Self Myofascial Release to the Muscles on the Back of the Neck

There are a number of muscles that reside in the back of the neck.  They are mostly covered by the trapezius.  Some of these muscles of the neck travel straight up the spine while others travel diagonally up and towards or away from the centre of the spine.  Many of these muscles start in the upper part of the thoracic spine and either end up in the neck or end up on the back of the head.

The main action of these muscles is to extend the neck and if they attach onto the skull they aid in extension of the head. Because some of these muscles travel diagonally they will also aid in rotation of the spine.  Therefore, when releasing these muscles, a rotation of the neck will provide a little more stretch.
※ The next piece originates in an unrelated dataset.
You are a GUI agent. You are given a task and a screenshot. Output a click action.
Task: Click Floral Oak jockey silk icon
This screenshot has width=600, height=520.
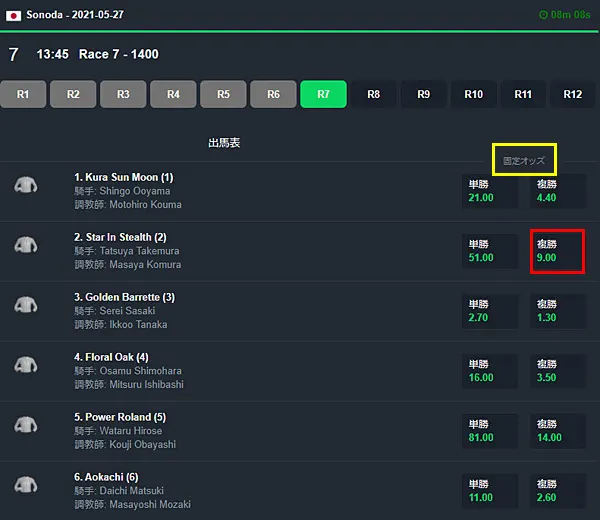(x=26, y=364)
Depending on the muscle involved pain can be referred to the neck, the top of the skull, behind the eyes.

These muscles can become over worked from head forward postures or from lifting heavy weights off the floor while hyperextending the neck.  Straining the neck to lift the weight up. These muscles are often associated with upper cervical joint dysfunctions and a hypomobile thoracic spine.  It is also important to check the muscles of the front of the neck as well.

There are a number of ways to release these muscles.  Acupuncture,  Active Release Techniques, dermal traction (cupping) instrument assisted soft tissue manipulation,  along with changing movement habits.

Self myofascial release of the muscles on the back of the neck.

There are a couple of ways to release these muscles on your own. You can use a ball or half ball help you with this.  Look up slightly and place the ball anywhere  from the base of the skull or down the back of the neck.  You can even extend this down into the upper back.  You will have press down through the trapezius muscle. Once you have made contact with the muscle bring your chin down towards your chest.  You will feel tension pulling on the ball resist this tension by directing your pressure in the opposite direction.

To get a little more out of this movement slightly turn your head left or right and feel the tension.  When turning make sure you maintain contact in the same spot.  Feel the tension and hold for 30 seconds to a minute twice a day.